I didn't want to have to attend a coronation. I especially didn't want to attend my coronation. But I needed to talk to Cass, and I needed him to be willing to help me. If what it took was putting on a ridiculously expensive dress and pretending to be a Queen… fine.
Danica walked me through the events of the next couple hours while she laced me into a dress that had to cost the fae equivalent of at least fifteen grand, then draped gemstones that might have been worth even more around my throat. She was most of the way through doing my makeup when the winged man who'd been with her rapped on the door and came in.
"Did you find him?" she asked, not looking up from doing my mascara.
"And told him he was being irresponsible for having a snit, and made him go to the staging room like a good royal," he said, humor lilting his tenor voice. "Did you send someone for a crown?"
She froze. "Shit."
He chuckled. "One trip to the vaults, coming right up. Meet me at the staging room, princess? I don't want to miss his face when his soulmate walks in looking like a goddess."
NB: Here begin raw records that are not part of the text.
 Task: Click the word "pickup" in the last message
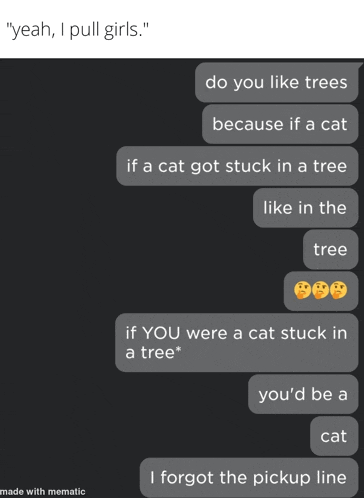point(284,478)
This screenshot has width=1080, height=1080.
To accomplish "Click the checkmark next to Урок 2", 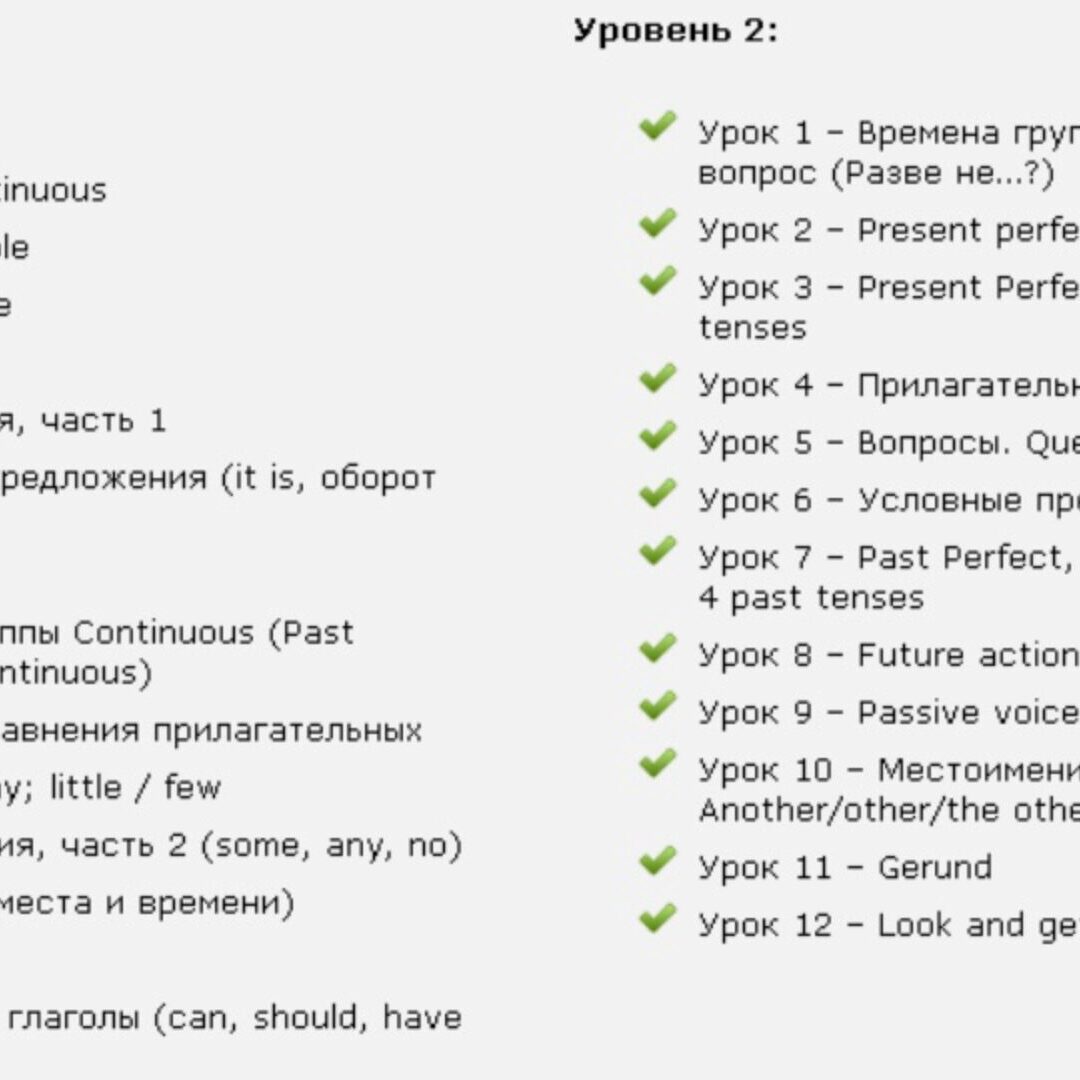I will click(657, 224).
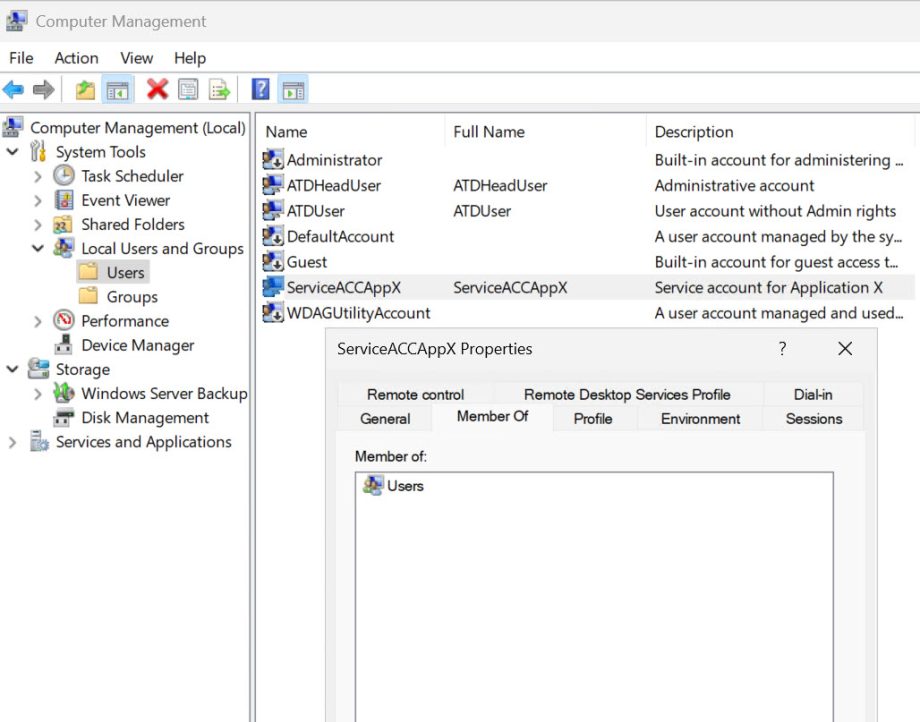The image size is (920, 722).
Task: Collapse the System Tools tree node
Action: [x=12, y=152]
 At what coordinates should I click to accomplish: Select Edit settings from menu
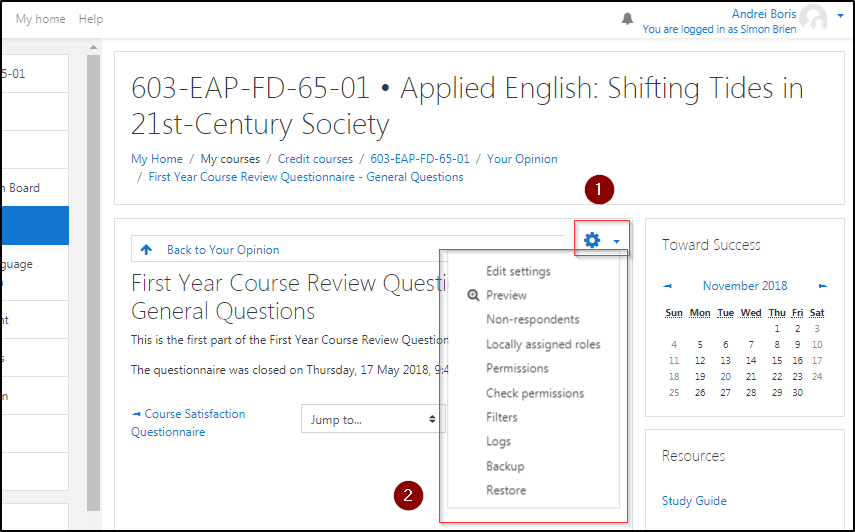coord(518,271)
"You've got it, babe," she said in an absent tone, focused on my eyelashes again. The door swung shut, leaving the two of us alone again.
"Your soulmate," I said.
"Yeah." Her whole expression softened. "Vaduin's the best thing that's ever happened to me." She sat back and capped the little pot of mascara. "There. Now you're ready to meet yours."
I looked down at myself, feeling very unready for my face-to-face with Cass. I might have been more comfortable naked than in a dress meant for royalty. At least I'd been naked in front of men before. Wearing something like this was a novel experience. "Sure."
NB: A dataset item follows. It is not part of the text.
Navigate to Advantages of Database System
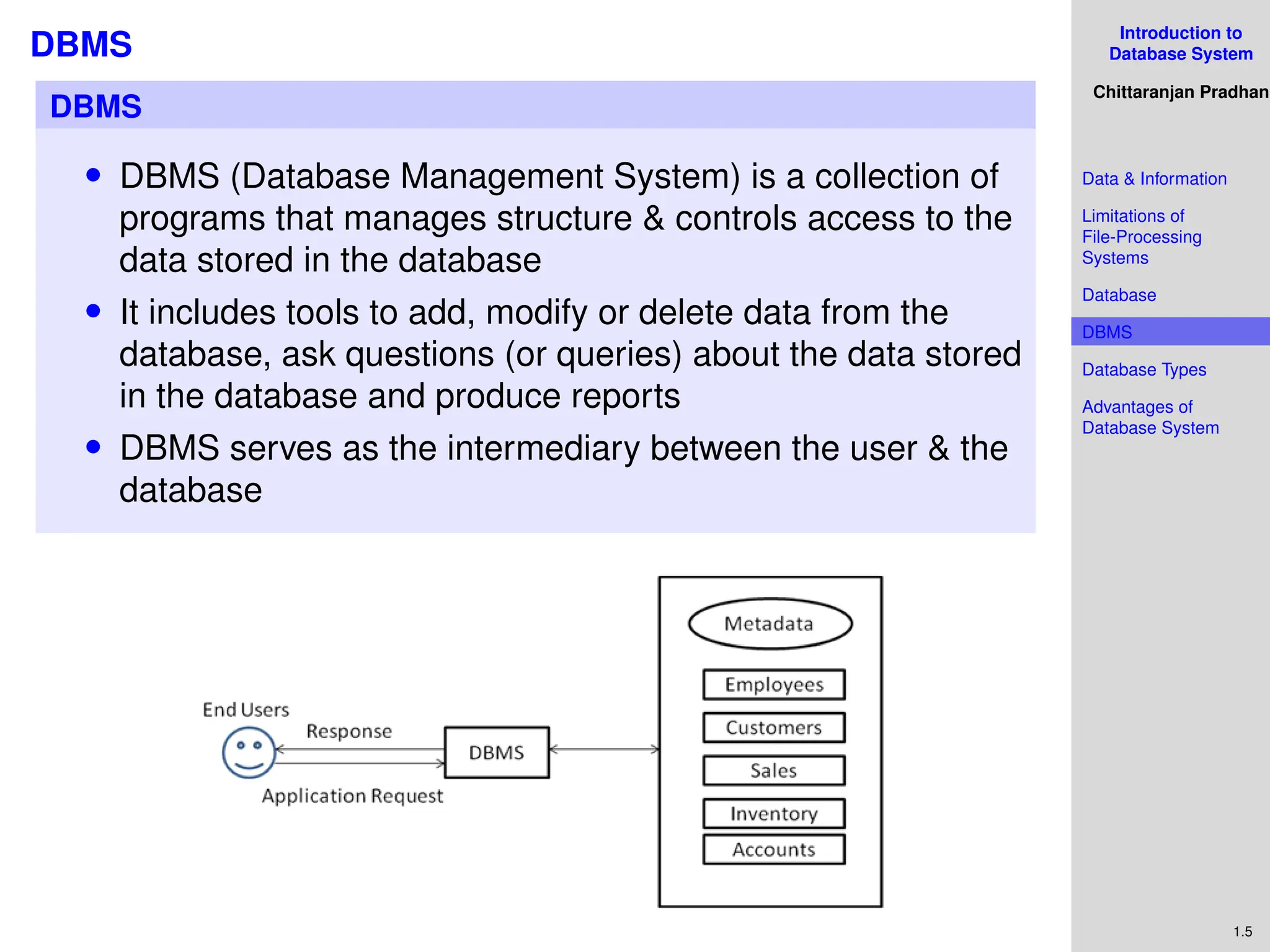 coord(1150,417)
She took me back into the palace at the same harried clip, casting nervous glances out of windows and picking up her pace every time. I managed to keep up, barely, mostly due to the fact that I was still barefoot. Danica's shoes hadn't fit me, so I could pelt along without skidding on the smooth inlaid wood floor, the delicate silver chains decorating my ankles and feet bouncing against my skin.
We came to a halt in front of an ordinary-looking door, dark wood with a little bit of beveling and a claw-foot door knocker in brass.
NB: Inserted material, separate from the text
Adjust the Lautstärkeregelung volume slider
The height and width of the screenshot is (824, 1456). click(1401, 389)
Danica flashed me a wicked smile. "Ready?"
I looked down at myself, then over at her with a wry look, jittery and stressed and entirely unprepared. "Not even in the slightest."
"Sounds about right," she said, wrinkling her nose at me, and flung the door open. She gave me a shove, none-too-gently, following on my heels so I had to walk into the small, opulently-decorated room.
Putting me face-to-face with my soulmate.